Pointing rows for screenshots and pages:
▬▬▬▬▬▬

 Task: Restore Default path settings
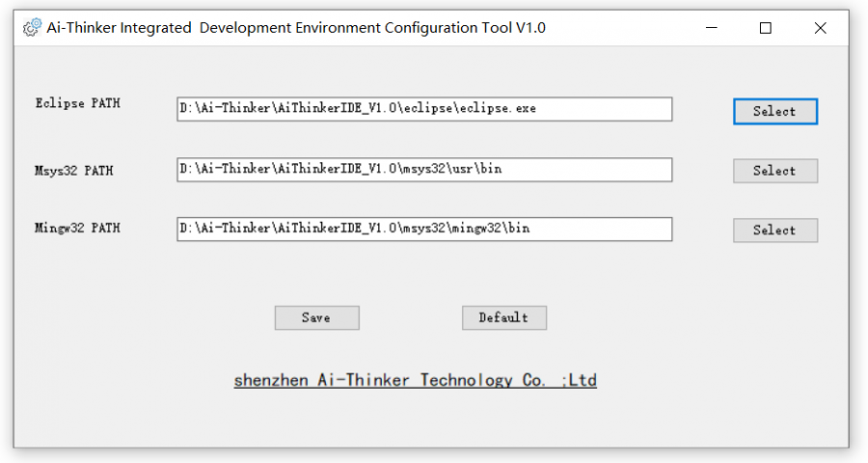504,318
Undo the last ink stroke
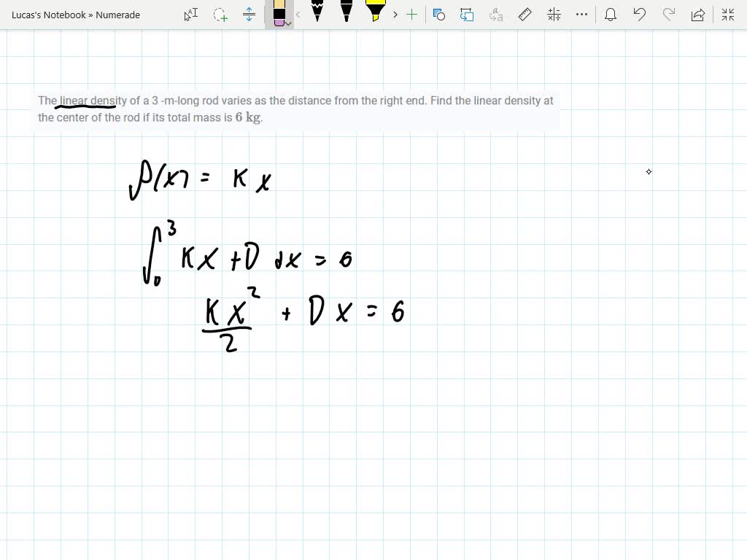 click(640, 15)
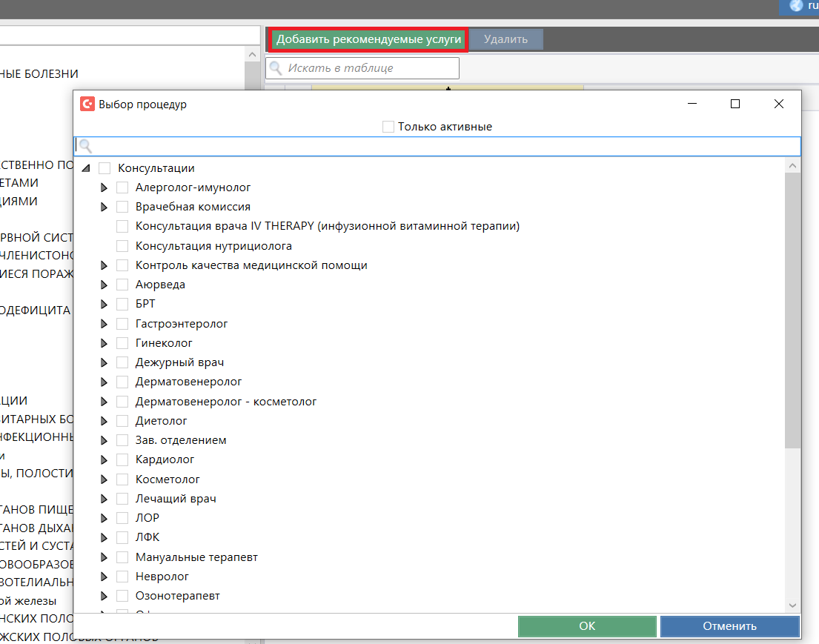Expand the Алерголог-имунолог node

[x=105, y=188]
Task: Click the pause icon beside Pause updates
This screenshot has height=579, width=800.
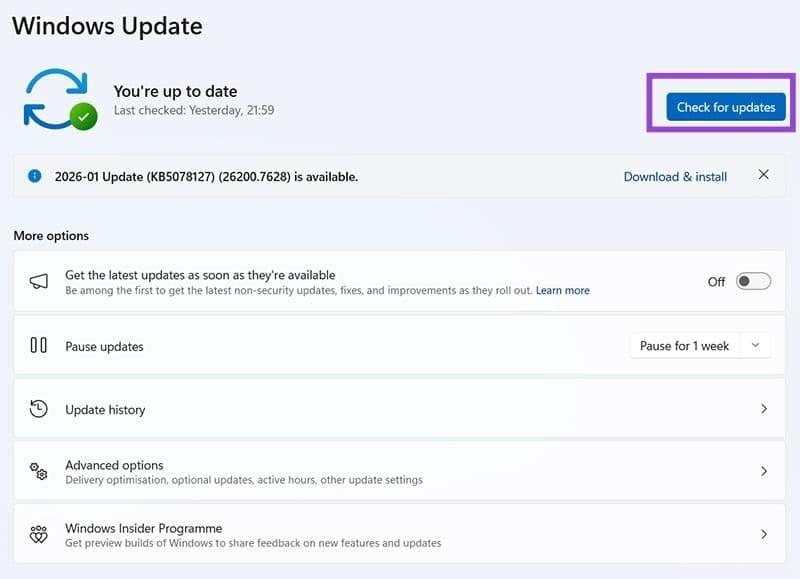Action: (x=39, y=346)
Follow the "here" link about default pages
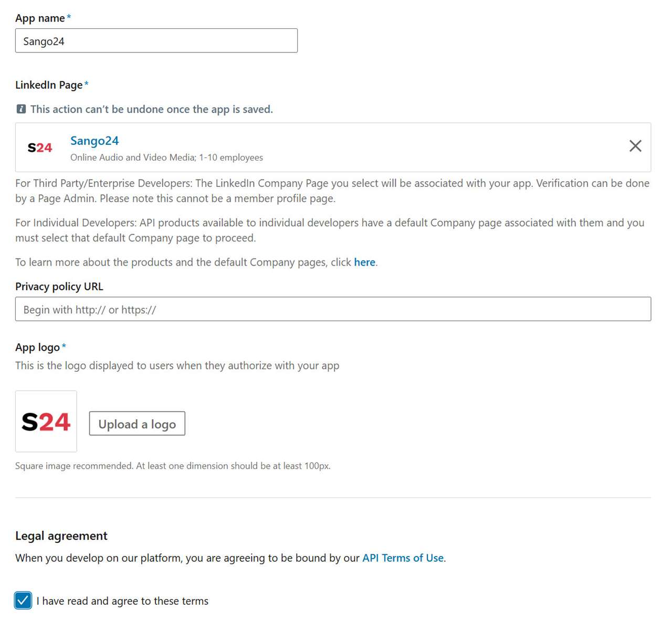This screenshot has width=672, height=630. tap(364, 263)
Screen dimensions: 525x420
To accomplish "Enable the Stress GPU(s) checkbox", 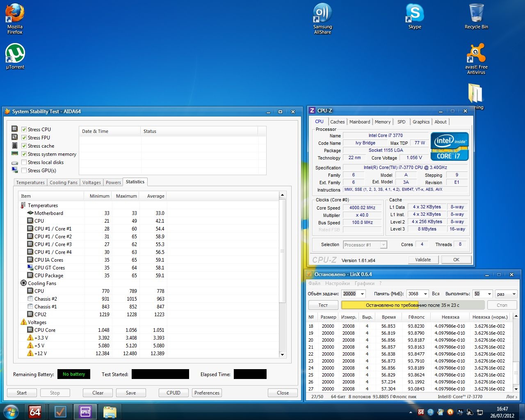I will (24, 171).
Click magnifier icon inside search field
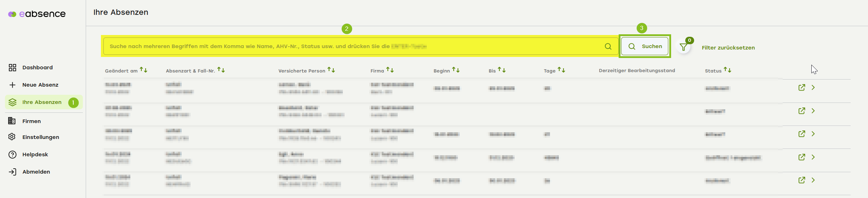The width and height of the screenshot is (868, 198). (608, 46)
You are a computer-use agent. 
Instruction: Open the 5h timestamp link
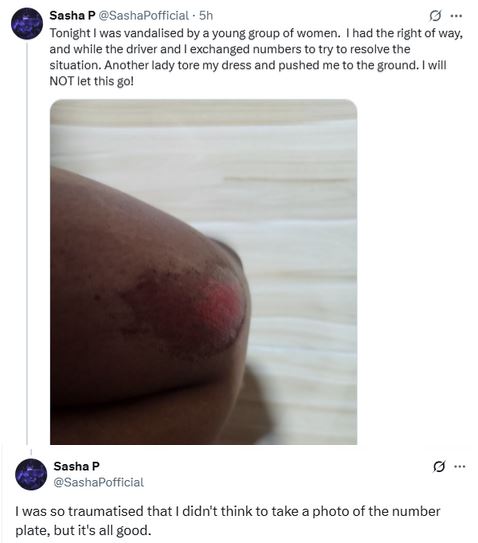tap(206, 16)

▬▬▬▬▬▬

### REQUIREMENTS
Copy the rows starting with the line containing "You are a computer-use agent." and continuing through the end of the rows, changing "timestamp" to "time" and leaving everything else the same. Omit the pictures.

### RESULT FOR THIS EXERCISE
You are a computer-use agent. 
Instruction: Open the 5h time link
tap(206, 16)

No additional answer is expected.